## What the exercise asks:
Each line of the data needs to be transcribed exactly.

## Provided entries:
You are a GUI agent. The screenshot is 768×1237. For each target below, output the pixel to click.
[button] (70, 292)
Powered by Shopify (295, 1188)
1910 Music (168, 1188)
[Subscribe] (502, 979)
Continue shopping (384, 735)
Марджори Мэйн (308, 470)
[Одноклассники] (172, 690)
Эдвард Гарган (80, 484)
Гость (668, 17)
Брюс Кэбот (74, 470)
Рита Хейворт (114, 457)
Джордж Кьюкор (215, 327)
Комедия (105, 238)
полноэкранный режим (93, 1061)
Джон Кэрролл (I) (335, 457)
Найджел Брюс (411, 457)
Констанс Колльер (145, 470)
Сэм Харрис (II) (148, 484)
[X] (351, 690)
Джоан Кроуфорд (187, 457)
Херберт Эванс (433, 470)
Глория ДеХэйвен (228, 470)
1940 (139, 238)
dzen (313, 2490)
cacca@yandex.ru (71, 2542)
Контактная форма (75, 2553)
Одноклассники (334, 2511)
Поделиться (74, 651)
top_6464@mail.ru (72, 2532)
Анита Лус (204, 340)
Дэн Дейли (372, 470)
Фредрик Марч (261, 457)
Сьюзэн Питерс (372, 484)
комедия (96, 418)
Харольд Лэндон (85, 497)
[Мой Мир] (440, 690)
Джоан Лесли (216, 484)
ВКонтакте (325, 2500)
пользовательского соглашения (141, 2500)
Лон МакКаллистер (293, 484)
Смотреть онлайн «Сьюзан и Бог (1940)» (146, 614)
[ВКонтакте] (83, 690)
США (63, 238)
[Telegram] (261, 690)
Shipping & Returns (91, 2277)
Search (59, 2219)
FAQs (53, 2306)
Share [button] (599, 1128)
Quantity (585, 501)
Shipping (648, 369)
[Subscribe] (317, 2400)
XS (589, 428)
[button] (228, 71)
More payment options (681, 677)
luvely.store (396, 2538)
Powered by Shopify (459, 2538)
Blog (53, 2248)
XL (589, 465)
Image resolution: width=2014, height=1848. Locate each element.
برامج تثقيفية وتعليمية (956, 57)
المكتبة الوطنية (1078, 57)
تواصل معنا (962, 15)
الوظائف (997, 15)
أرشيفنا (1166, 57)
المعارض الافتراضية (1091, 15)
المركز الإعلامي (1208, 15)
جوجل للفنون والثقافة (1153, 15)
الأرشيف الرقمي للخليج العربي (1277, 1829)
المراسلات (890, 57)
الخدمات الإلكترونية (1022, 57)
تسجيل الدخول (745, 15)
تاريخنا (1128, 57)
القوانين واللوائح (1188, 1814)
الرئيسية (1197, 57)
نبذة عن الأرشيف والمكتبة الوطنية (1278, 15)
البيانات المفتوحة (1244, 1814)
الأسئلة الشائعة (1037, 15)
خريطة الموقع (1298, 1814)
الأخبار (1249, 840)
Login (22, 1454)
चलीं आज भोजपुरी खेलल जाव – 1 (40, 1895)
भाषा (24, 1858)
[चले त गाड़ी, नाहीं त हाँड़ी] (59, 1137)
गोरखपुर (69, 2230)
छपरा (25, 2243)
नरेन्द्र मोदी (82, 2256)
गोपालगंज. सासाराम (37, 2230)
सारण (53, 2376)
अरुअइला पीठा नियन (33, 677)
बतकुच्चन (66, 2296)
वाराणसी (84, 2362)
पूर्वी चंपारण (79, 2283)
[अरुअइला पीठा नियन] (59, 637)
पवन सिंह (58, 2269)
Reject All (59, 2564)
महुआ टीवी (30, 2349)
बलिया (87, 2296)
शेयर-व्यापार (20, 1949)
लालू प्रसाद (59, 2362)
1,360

## Reply:
You are a GUI agent. The screenshot is 768×1237. For each target below, output the pixel to click.
[button] (70, 292)
Powered by Shopify (295, 1188)
1910 Music (168, 1188)
[Subscribe] (502, 979)
Continue shopping (384, 735)
Марджори Мэйн (308, 470)
[Одноклассники] (172, 690)
Эдвард Гарган (80, 484)
Гость (668, 17)
Брюс Кэбот (74, 470)
Рита Хейворт (114, 457)
Джордж Кьюкор (215, 327)
Комедия (105, 238)
полноэкранный режим (93, 1061)
Джон Кэрролл (I) (335, 457)
Найджел Брюс (411, 457)
Констанс Колльер (145, 470)
Сэм Харрис (II) (148, 484)
[X] (351, 690)
Джоан Кроуфорд (187, 457)
Херберт Эванс (433, 470)
Глория ДеХэйвен (228, 470)
1940 (139, 238)
dzen (313, 2490)
cacca@yandex.ru (71, 2542)
Контактная форма (75, 2553)
Одноклассники (334, 2511)
Поделиться (74, 651)
top_6464@mail.ru (72, 2532)
Анита Лус (204, 340)
Дэн Дейли (372, 470)
Фредрик Марч (261, 457)
Сьюзэн Питерс (372, 484)
комедия (96, 418)
Харольд Лэндон (85, 497)
[Мой Мир] (440, 690)
Джоан Лесли (216, 484)
ВКонтакте (325, 2500)
пользовательского соглашения (141, 2500)
Лон МакКаллистер (293, 484)
Смотреть онлайн «Сьюзан и Бог (1940)» (146, 614)
[ВКонтакте] (83, 690)
США (63, 238)
[Telegram] (261, 690)
Shipping & Returns (91, 2277)
Search (59, 2219)
FAQs (53, 2306)
Share [button] (599, 1128)
Quantity (585, 501)
Shipping (648, 369)
[Subscribe] (317, 2400)
XS (589, 428)
[button] (228, 71)
More payment options (681, 677)
luvely.store (396, 2538)
Powered by Shopify (459, 2538)
Blog (53, 2248)
XL (589, 465)
Image resolution: width=2014, height=1848. Locate each element.
برامج تثقيفية وتعليمية (956, 57)
المكتبة الوطنية (1078, 57)
تواصل معنا (962, 15)
الوظائف (997, 15)
أرشيفنا (1166, 57)
المعارض الافتراضية (1091, 15)
المركز الإعلامي (1208, 15)
جوجل للفنون والثقافة (1153, 15)
الأرشيف الرقمي للخليج العربي (1277, 1829)
المراسلات (890, 57)
الخدمات الإلكترونية (1022, 57)
تسجيل الدخول (745, 15)
تاريخنا (1128, 57)
القوانين واللوائح (1188, 1814)
الرئيسية (1197, 57)
نبذة عن الأرشيف والمكتبة الوطنية (1278, 15)
البيانات المفتوحة (1244, 1814)
الأسئلة الشائعة (1037, 15)
خريطة الموقع (1298, 1814)
الأخبار (1249, 840)
Login (22, 1454)
चलीं आज भोजपुरी खेलल जाव – 1 (40, 1895)
भाषा (24, 1858)
[चले त गाड़ी, नाहीं त हाँड़ी] (59, 1137)
गोरखपुर (69, 2230)
छपरा (25, 2243)
नरेन्द्र मोदी (82, 2256)
गोपालगंज. सासाराम (37, 2230)
सारण (53, 2376)
अरुअइला पीठा नियन (33, 677)
बतकुच्चन (66, 2296)
वाराणसी (84, 2362)
पूर्वी चंपारण (79, 2283)
[अरुअइला पीठा नियन] (59, 637)
पवन सिंह (58, 2269)
Reject All (59, 2564)
महुआ टीवी (30, 2349)
बलिया (87, 2296)
शेयर-व्यापार (20, 1949)
लालू प्रसाद (59, 2362)
1,360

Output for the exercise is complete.